Most software architecture diagrams are useless

The best software architecture diagrams act as a map, clearly expressing a coherent solution to anybody who is unfamiliar with the terrain. Most diagrams fail this basic test and merely create contrived complexity that reflects the confused thinking of their author.

In many cases, the act of documenting a solution design benefits the architect more than any other stakeholder. Creating a diagram is an opportunity to organise your own thoughts, get your head around the solution and learn how to express it clearly.

The bottom line is that if you can’t express a system in a clear and concise diagram then you probably don’t understand it properly.

Targeting the audience, not a methodology

One of the most fundamental rules for technical documentation in general, and software architecture documentation in particular, is to write from the point of view of the reader.

Bass et al., Software Architecture in Practice

Assuming that a diagram's intent is to communicate, then it makes sense that they should be created with some kind of understanding of the stakeholder. You do need to ask yourself what kind of people will be looking this diagram and what you want them to understand from it.

I rarely encounter projects where UML is used as a common currency to describe the system. Nobody really understands it beyond development teams of a certain vintage.  It’s a weighty and detailed methodology that doesn’t fit so well with agile or test-driven approaches to development.

Diagrams only have any value if people understand them. There’s no point pushing out a UML 2.0 compliant sequence diagram unless your audience know what the boxes, lines and arrows are supposed to represent.

If a diagram is to be understood then it needs to be clear and immediate. This is undermined if familiarity with any particular methodology is a prerequisite to understanding. Sometimes it’s best to tailor a diagram for the particular audience, which can even justify a little artistic license if you are communicating more clearly.

Less is more

One of the most common mistakes is yielding to the urge to include everything that could possibly be significant. The diagram becomes a sea of boxes with intersecting lines that resemble a nightmarish traffic junction. The meaning of the diagram becomes diluted as it starts to resemble a “shopping list” of concerns that ought to be taken care of somewhere in the system.

George Miller’s “magic number seven” is relevant here. This widely-cited paper suggests that the largest number of objects the average person can hold in working memory is seven, give or take two. Any more than that and it tends to take longer for people to make decisions based on the information provided.

It is usually both impossible and unnecessary to describe a significant system in a single diagram. Some approaches seek to manage this complexity by providing different views of the same architecture, but it can be just as effective to split the system into smaller, more manageable chunks.

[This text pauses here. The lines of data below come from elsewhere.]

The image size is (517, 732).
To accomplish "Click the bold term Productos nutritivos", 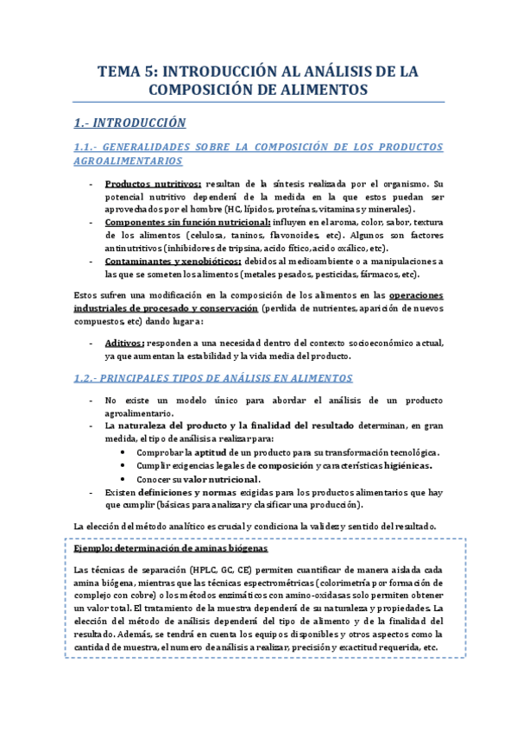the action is tap(152, 184).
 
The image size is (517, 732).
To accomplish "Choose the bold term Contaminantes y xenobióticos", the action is tap(172, 262).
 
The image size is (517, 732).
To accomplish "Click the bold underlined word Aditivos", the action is tap(124, 342).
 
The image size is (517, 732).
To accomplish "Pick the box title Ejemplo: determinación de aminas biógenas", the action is tap(171, 549).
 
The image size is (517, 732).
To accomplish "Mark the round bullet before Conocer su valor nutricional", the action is tap(128, 479).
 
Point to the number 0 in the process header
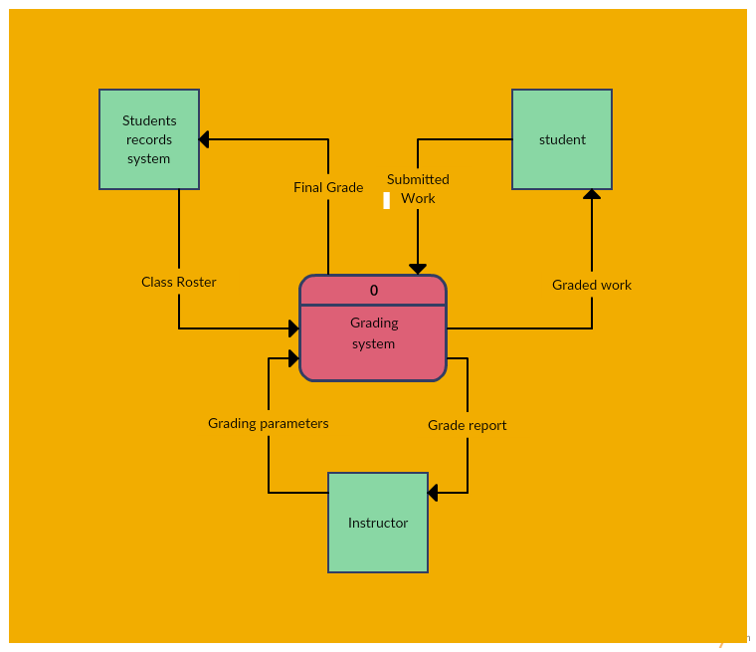pyautogui.click(x=374, y=291)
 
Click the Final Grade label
pyautogui.click(x=328, y=187)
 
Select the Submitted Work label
pyautogui.click(x=418, y=188)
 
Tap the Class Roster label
pyautogui.click(x=179, y=282)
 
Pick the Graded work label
pyautogui.click(x=592, y=285)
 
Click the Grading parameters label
pyautogui.click(x=269, y=423)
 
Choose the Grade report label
pyautogui.click(x=468, y=425)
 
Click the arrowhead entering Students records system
pyautogui.click(x=204, y=139)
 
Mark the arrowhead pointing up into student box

A diagram is an abstraction. An abstraction should remove unnecessary detail rather than create a separate representation of this system. After all, most diagrams are there to communicate something quite complex.  It’s easier to do this by reducing the amount of detail on the page.

The model-code gap

Software architecture is often expressed as a set of diagrams that don’t reflect the reality of what’s happening in the code. A set of diagrams may describe a neat schematic with separate functional, logical and physical views that fail to describe the fudges and messy coupling that have actually been implemented.

George Fairbanks identified what he calls the “model-code gap” to describe a more fundamental disconnect between models and code. Architecture models contain a mixture of abstract concepts, technology choices and design decisions that cannot always be mapped into code. The end result can be source code that does not necessarily conform to the arrangement of components laid down by the model.

You do need the abstractions provided by architecture as they help to manage complexity and scale. You also need to explicitly manage the model-code gap by working with teams to ensure they understand the architecture and can implement it.

If there really is a mismatch between code and architecture, then you need to challenge the effectiveness of the architecture team. Are they just sitting in an ivory tower producing diagrams that bear no resemblance to reality?

Code is the only artefact that accurately describes the software architecture. The problem is that code is way too detailed to serve as a meaningful document. Diagrams generated automatically from code are universally awful and cannot express a design abstraction in any meaningful sense.

Architecture should establish a common language to describe a system. There should be a relationship between the abstractions and conventions laid down by architecture and those actually used in the code. Components should be named consistently and the main design decisions clearly understood by everybody involved in development. This implies that architecture diagrams only add value in an agile context at a relatively high level of abstraction.

A fair litmus test for the validity of any diagrams is whether it is actually reflected in the code itself. If not then the diagram is effectively useless.